**Problem to work on**
Check each line below for the word "Eject", and copy those that have it.

**Listed entries**
= = = = =
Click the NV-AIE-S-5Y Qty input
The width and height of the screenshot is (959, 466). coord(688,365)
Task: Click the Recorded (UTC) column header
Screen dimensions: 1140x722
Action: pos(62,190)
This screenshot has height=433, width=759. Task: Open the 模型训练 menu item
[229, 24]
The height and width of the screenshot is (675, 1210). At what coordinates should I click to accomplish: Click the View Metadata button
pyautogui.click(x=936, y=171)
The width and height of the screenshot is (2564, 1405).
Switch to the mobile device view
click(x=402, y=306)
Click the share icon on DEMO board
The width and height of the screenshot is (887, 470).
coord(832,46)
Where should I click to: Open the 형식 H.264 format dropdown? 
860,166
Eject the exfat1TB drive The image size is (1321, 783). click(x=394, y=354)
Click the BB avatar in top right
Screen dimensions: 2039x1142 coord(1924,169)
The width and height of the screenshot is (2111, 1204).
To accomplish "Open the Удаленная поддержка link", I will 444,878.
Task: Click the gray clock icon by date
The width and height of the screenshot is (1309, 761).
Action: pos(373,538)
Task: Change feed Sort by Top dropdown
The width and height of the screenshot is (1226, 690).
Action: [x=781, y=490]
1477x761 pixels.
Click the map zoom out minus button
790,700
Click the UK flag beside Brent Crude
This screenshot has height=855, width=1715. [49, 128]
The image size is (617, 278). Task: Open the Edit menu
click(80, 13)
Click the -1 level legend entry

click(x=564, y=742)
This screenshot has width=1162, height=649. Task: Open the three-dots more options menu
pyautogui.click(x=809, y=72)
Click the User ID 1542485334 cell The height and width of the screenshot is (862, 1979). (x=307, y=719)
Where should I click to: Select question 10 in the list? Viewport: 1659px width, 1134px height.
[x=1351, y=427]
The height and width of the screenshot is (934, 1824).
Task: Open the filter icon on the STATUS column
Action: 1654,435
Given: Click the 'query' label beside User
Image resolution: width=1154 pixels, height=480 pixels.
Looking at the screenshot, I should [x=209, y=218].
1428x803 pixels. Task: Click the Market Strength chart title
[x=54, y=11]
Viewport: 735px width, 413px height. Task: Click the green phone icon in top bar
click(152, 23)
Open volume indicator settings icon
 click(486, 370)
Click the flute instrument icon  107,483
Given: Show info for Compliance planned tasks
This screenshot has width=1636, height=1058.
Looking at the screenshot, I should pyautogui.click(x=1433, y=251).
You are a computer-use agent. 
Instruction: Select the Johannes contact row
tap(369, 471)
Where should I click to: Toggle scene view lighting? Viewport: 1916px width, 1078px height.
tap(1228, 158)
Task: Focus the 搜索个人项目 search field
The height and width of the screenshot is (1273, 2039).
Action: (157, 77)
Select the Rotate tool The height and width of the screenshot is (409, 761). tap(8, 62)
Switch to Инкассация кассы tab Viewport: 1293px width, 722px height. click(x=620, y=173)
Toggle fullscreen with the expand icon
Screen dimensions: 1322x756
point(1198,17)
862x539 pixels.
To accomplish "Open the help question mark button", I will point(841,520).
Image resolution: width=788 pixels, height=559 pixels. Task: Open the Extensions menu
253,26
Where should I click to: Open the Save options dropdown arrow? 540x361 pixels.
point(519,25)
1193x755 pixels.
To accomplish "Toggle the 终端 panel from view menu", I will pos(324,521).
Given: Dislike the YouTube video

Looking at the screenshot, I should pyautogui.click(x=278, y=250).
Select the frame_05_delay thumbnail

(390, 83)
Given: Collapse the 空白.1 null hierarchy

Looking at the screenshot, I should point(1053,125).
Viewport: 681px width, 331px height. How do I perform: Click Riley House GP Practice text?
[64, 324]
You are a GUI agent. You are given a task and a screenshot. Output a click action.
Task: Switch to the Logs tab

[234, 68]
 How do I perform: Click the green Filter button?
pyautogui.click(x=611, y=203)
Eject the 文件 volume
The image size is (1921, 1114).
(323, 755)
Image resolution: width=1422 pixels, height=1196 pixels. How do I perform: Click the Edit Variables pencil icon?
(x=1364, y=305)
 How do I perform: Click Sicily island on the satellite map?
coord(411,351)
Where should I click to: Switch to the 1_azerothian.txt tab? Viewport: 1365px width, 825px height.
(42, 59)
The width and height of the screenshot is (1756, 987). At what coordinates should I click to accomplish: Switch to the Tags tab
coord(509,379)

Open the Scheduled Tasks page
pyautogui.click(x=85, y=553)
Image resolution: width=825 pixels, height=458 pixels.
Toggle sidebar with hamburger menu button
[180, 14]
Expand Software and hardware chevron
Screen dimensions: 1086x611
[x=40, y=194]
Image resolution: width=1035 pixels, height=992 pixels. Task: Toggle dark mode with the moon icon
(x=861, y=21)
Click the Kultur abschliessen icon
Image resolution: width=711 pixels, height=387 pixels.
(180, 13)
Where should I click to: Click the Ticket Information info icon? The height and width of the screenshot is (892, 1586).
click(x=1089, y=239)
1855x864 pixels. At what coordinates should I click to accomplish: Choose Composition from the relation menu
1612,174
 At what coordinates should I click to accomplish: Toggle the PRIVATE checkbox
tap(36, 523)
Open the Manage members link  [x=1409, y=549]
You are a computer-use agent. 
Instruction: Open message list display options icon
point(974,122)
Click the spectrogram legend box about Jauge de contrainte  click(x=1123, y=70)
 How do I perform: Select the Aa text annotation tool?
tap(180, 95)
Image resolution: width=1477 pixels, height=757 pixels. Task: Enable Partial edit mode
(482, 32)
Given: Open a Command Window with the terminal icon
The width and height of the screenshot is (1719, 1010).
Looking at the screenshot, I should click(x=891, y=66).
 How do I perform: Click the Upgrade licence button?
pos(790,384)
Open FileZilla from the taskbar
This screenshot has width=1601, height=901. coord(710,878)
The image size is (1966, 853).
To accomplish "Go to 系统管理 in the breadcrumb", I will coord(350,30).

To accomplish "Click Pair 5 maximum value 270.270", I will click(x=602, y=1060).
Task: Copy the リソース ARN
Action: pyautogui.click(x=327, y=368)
= = = = =
**Response**
Eject the exfat1TB drive The image size is (1321, 783). click(x=394, y=354)
Eject the 文件 volume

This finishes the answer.